Recently, the AI firm Anthropic agreed to pay book authors a collective $1.5 billion as a penalty for making an illegal copy of their books. Anthropic had been sued by some authors for using a shadow library of 500,000 books that contained digital versions of their books, all collected by renegade librarians with the dream of making all books available to all people. Anthropic had downloaded a copy of this outlaw library in anticipation of using it to train their LLMs, but according to court documents, they did not end up using those books for training the AI models they released. Even if Anthropic did not use this particular library, they used something similar, and so have all the other commercial frontier LLMs.
However the judge penalized them for making an unauthorized copy of the copyrighted books, whether or not they used them, and the authors of all the copied books were awarded $3,000 per book in the library.
The court administrators in this case, called Bartz et al v.
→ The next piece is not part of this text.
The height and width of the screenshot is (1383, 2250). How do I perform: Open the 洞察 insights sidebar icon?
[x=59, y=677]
Anthropic, have released a searchable list of the affected books on a dedicated website. Anyone can search the database to see if a particular book or author is included in this pirate library, and of course, whether they are due compensation. My experience with class action suites like this is that very rarely does award money ever reach people on the street. Most of the fees are consumed by the lawyers of all sides. I notice that in this case, only half of the amount paid per book is destined to actually go to the author. The other 50% goes to the publishers. Maybe. And if it is a text book, good luck with getting anything.
I am an author so I checked the Anthropic case list. I found four out of my five books published in New York included in this library. I feel honored to be included in a group of books that can train AIs that I now use everyday. I feel flattered that my ideas might be able to reach millions of people through the chain of thought of LLMs. I can imagine some authors feeling disappointed that their work was not included in this library.
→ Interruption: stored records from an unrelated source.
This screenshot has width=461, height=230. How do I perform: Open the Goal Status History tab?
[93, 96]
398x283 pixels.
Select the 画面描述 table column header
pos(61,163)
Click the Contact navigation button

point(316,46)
However, Anthropic claims it did not use this particular library for training their AIs. They may have used other libraries and those libraries may or may not have been “legal” in the sense of having been paid for. The legality of using digitized books for anything is still in dispute. For example, Google digitizes books for search purposes, but only shows small snippets of the book as the result. Can they use the same digital copy they have already made for training AI purposes? The verdict in the Bartz v. Anthropic case was that, yes, using a copy of a book for training AI is fair use, if it was obtained in a fair way. Anthropic was penalized not for training AI on books, but for having in its possession a copy of the books it had not paid for.
This is just the first test case of what promises to be many more tests in the future as it is clear that copyright law is not adequate to cover this new use of text. Protecting copies of text – which is what copyright provisions do – is not really pertinent to learning and training. AIs don’t need to keep a copy; they just have to read it once. Copies are immaterial. We probably need other types of rights and licenses for intellectual property, such as a Right of Reference, or something like that. But the rights issue is only a distraction from the main event, which is the rise of a new audience: the AIs.
Slowly, we’ll accumulate some best practices in regards to what is used to train and school AIs. The curation of the material used to educate the AI agents giving us answers will become a major factor in deciding whether we use and rely on them. There will be a minority of customers who want the AIs to be trained with material that aligns with their political bent. Devout conservatives might want a conservatively trained AI; it will give answers to controversial questions in the manner they like. Devout liberals will want one trained with a liberal education. The majority of people won’t care; they just want the “best” answer or the most reliable service. We do know that AIs reflect what they were trained on, and that they can be “fine tuned” with human intervention to produce answers and services that please their users. There is a lot of research in reinforcing their behavior and steering their thinking.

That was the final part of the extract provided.